PORTAL7.CO.ID - Pemerintah melalui Kementerian Sosial (Kemensos) telah memastikan bahwa penyaluran bantuan sosial (Bansos) Program Keluarga Harapan (PKH) dan Bantuan Pangan Non Tunai (BPNT) untuk Triwulan II tahun 2026 telah dimulai sejak hari Rabu, 6 Mei 2026. Langkah ini menandai implementasi penyesuaian kriteria penerima yang kini menggunakan skema kelompok desil ekonomi.
Penyesuaian kriteria ini bertujuan agar distribusi bantuan sosial dapat berjalan lebih akurat dan benar-benar menyasar pada kelompok masyarakat yang paling membutuhkan dan rentan secara ekonomi di Indonesia. Upaya ini merupakan bagian dari pemutakhiran data sosial dan ekonomi nasional yang berkelanjutan.
Kementerian Sosial bekerja sama erat dengan Badan Pusat Statistik (BPS) dalam proses penentuan tingkatan kesejahteraan rumah tangga penerima bantuan. Klasifikasi ini dibagi berdasarkan desil, mulai dari desil 1 yang mencakup kelompok termiskin hingga desil 10 bagi kelompok yang paling sejahtera.
Kebijakan baru ini secara spesifik membatasi cakupan penerima untuk kedua jenis bantuan tersebut. Penyaluran PKH tahun 2026 kini difokuskan hanya bagi keluarga yang berada pada kategori desil 1 sampai dengan desil 4.
Sementara itu, untuk Bantuan Pangan Non Tunai (BPNT), terdapat kebijakan baru yang lebih ketat, yaitu tidak lagi mencakup kelompok penerima yang berada pada kategori desil 5. Kebijakan ini memastikan prioritas bantuan benar-benar ditujukan pada masyarakat dengan kondisi ekonomi terendah.
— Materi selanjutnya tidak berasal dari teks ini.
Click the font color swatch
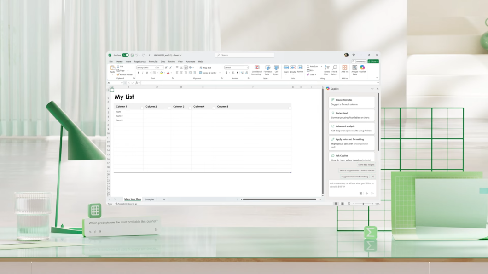Image resolution: width=488 pixels, height=274 pixels. click(168, 73)
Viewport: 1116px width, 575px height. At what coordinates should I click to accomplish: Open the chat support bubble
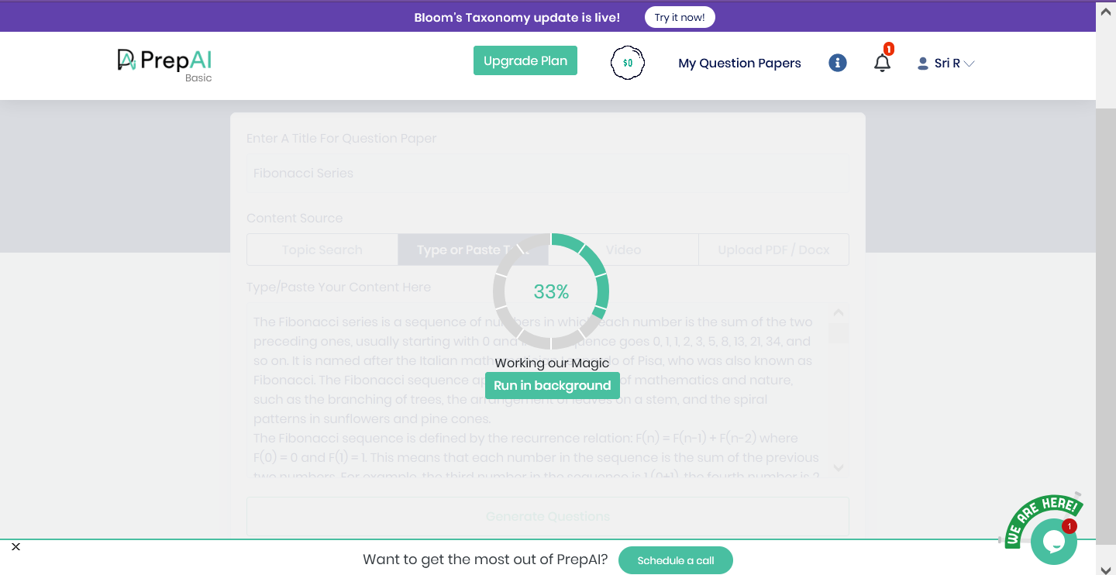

Menteri Sosial Saifullah Yusuf menegaskan bahwa peran Kemensos adalah memastikan data yang dikirimkan sudah sesuai dengan kondisi di lapangan. Beliau menekankan bahwa penentuan klasifikasi akhir tetap berada di tangan lembaga statistik resmi.
"Tugas kita hanya mengirim data-data yang sesuai di lapangan. Yang menentukan adalah BPS," ujar Gus Ipul, Menteri Sosial Saifullah Yusuf.
Penentuan posisi desil bagi setiap rumah tangga dilakukan melalui proses verifikasi lapangan yang melibatkan pemerintah daerah dan pendamping sosial. Proses ini mempertimbangkan berbagai indikator ekonomi riil yang komprehensif.
Indikator yang digunakan dalam penilaian mencakup kondisi fisik bangunan tempat tinggal, kepemilikan aset seperti kendaraan dan lahan, akses terhadap sanitasi yang layak, jumlah anggota keluarga, hingga status pekerjaan dari anggota keluarga yang bersangkutan.